Вот самый правдивый рассказ Аристарха Парамонова.
Излагаю его без комментариев.
- Случилось это на планете Вниплх, - как всегда многозначительно начал Аристарх. - Я возвращался из длительной поездки по Молодым Мирам. На Вниплхе мне предстояла пересадка. До отлета оставалось несколько часов, и я отправился погулять по столице этой симпатичной планетки - уютному городку Зырею.
Шел куда глаза глядят. Ноги привели меня к просторной площади, упиравшейся в величественное, кубической формы, сооружение из стекла и цветного пластика. Вокруг Царило необычайное оживление. Празднично одетые аборигены плотной толпой обступили здание. Некоторые из них, провожаемые завистливыми взглядами, поднимались по широкой лестнице и, миновав горевшие на местном солнце турникеты, исчезали внутри. Вся площадь по периметру была уставлена щитами с пестрыми афишами.

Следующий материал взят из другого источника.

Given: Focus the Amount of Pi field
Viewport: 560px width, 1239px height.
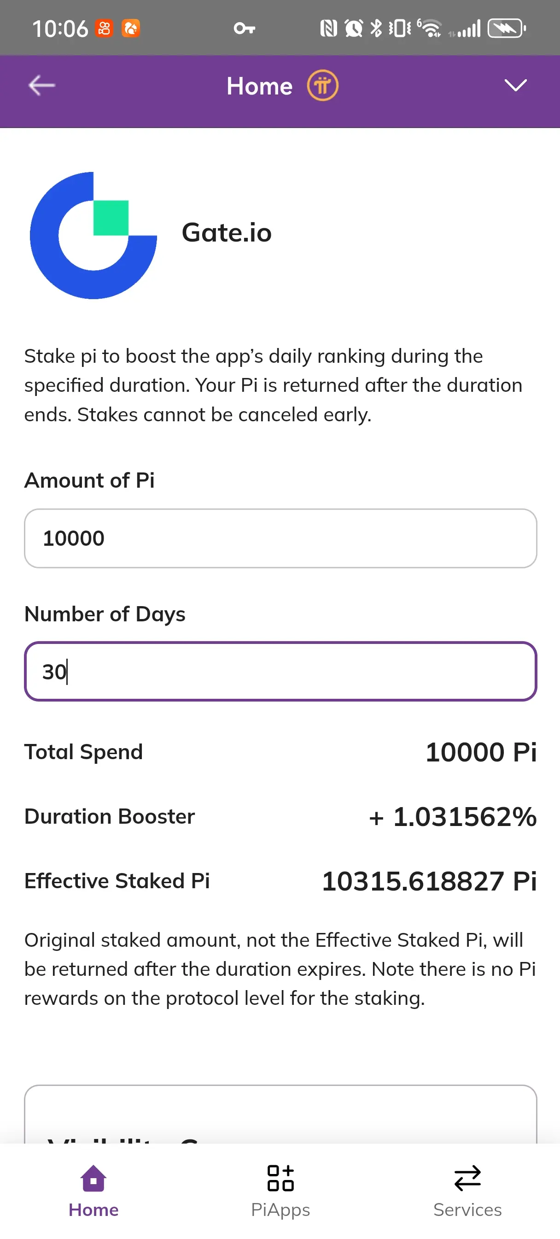Looking at the screenshot, I should 280,538.
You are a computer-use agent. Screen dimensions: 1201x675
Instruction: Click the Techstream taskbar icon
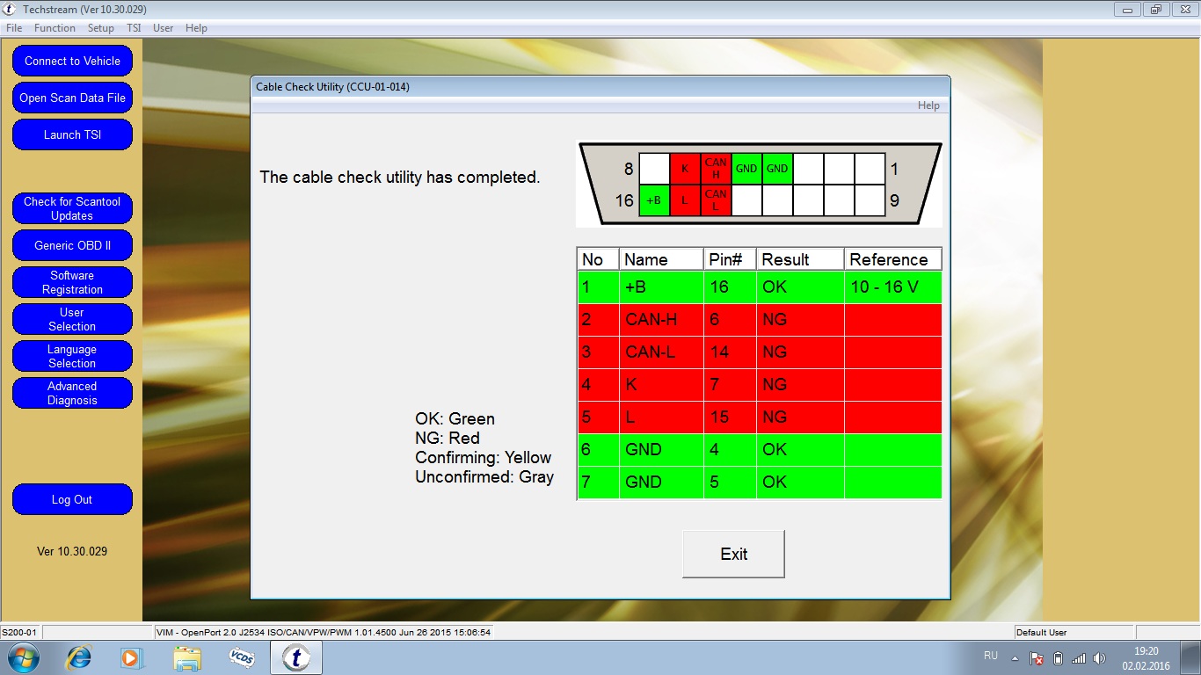click(x=296, y=657)
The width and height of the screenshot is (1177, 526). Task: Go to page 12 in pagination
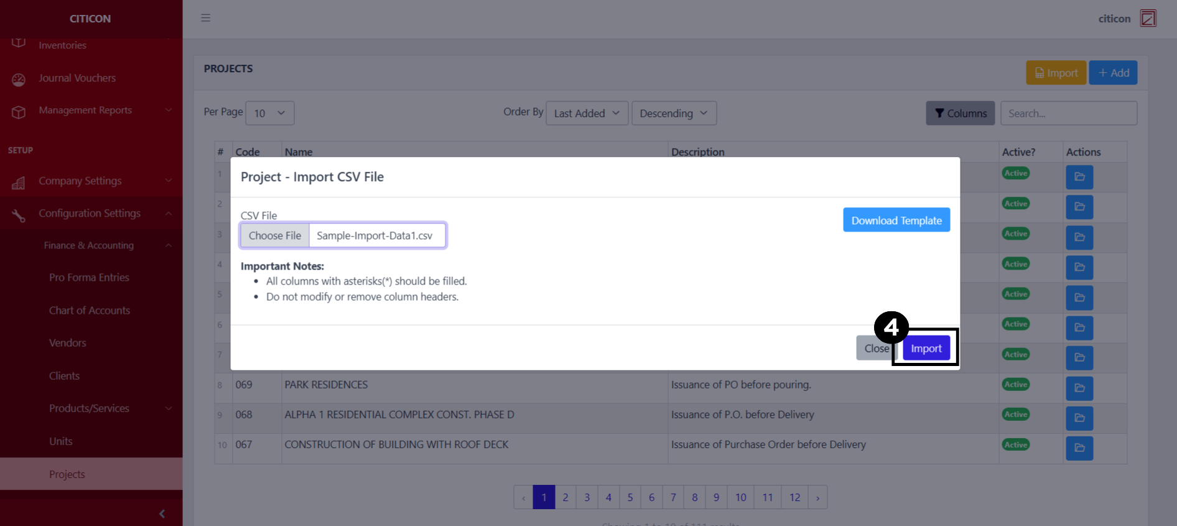(x=794, y=497)
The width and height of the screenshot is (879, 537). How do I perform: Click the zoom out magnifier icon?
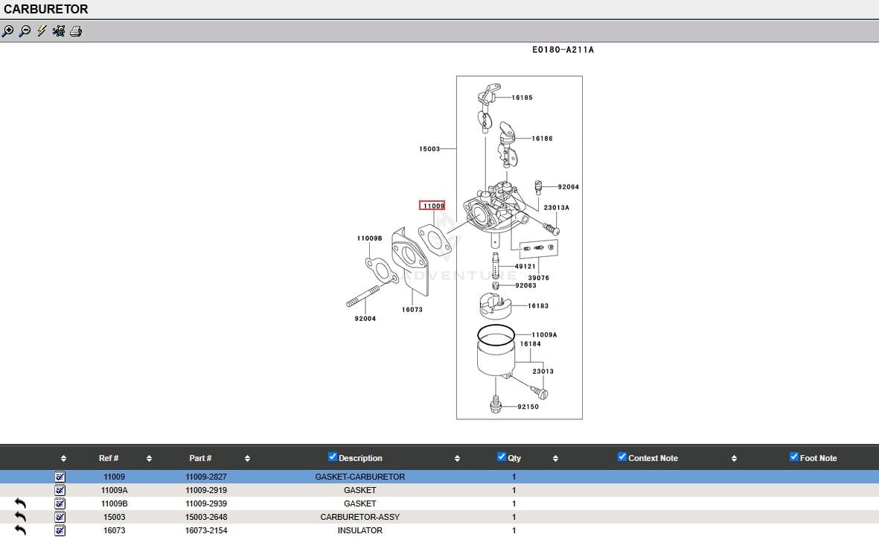coord(25,31)
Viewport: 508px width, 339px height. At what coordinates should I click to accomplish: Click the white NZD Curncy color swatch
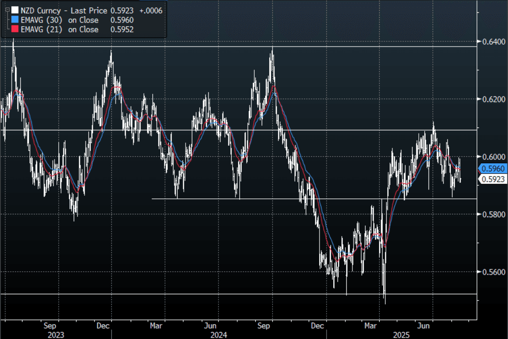15,10
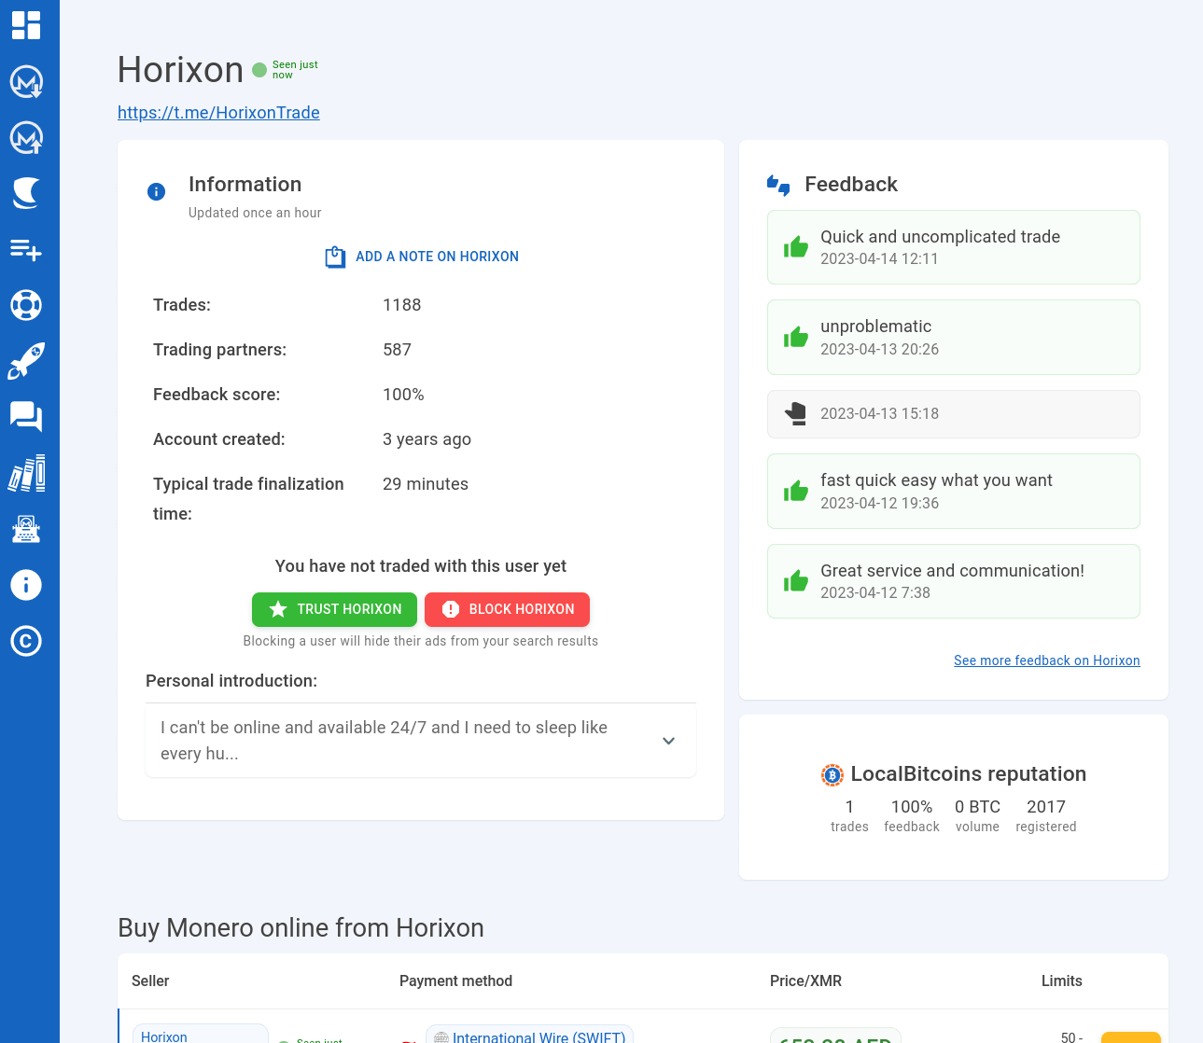Viewport: 1203px width, 1043px height.
Task: Click the International Wire (SWIFT) payment link
Action: click(539, 1036)
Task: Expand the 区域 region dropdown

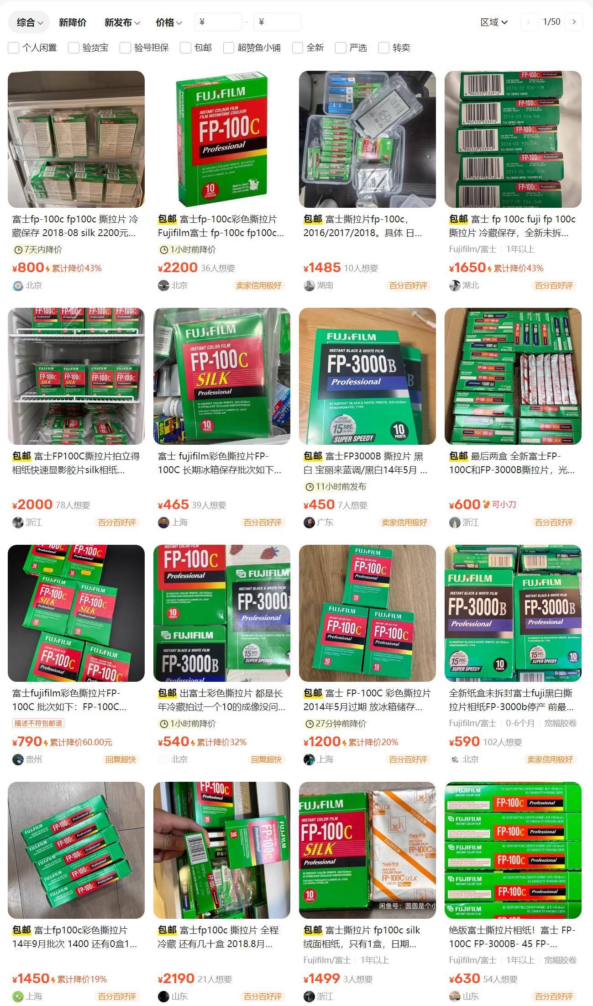Action: pos(494,22)
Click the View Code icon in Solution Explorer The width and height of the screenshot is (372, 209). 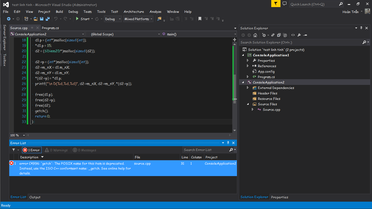pos(293,35)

Разумеется, я заинтересовался увиденным.
Вниплхского языка я не знал, поэтому пришлось обратиться к услугам информационно-переводящего толмача, представляющего собой изящный позолоченный зажим в виде серьги, которая крепилась к мочке уха и приводилась в действие мысленным пожеланием.
- Большой конкурс поэзии! - тут же заверещал толмач. (Помимо информации, он доносил и эмоциональную окраску ситуации и потому сейчас захлебывался от избытка восторга.) - Участвуют лучшие стихосложенцы Вниплха! Только сегодня! Только раз в неделю! Турнир талантов! Творческое состязание гениев! Зачин делают молодые поэты - объекты первых рецензий! С обзором своего творчества последнего сезона выступают Лепетих, Таратух и несравненный Бетехдех! Взгляд на новую поэзию в зеркале критической мысли! Монологи обобщателей Абкайка, Абрудра и Наджика! Гвоздь программы - всегда непредсказуемый Гбанго-Квантавэдро!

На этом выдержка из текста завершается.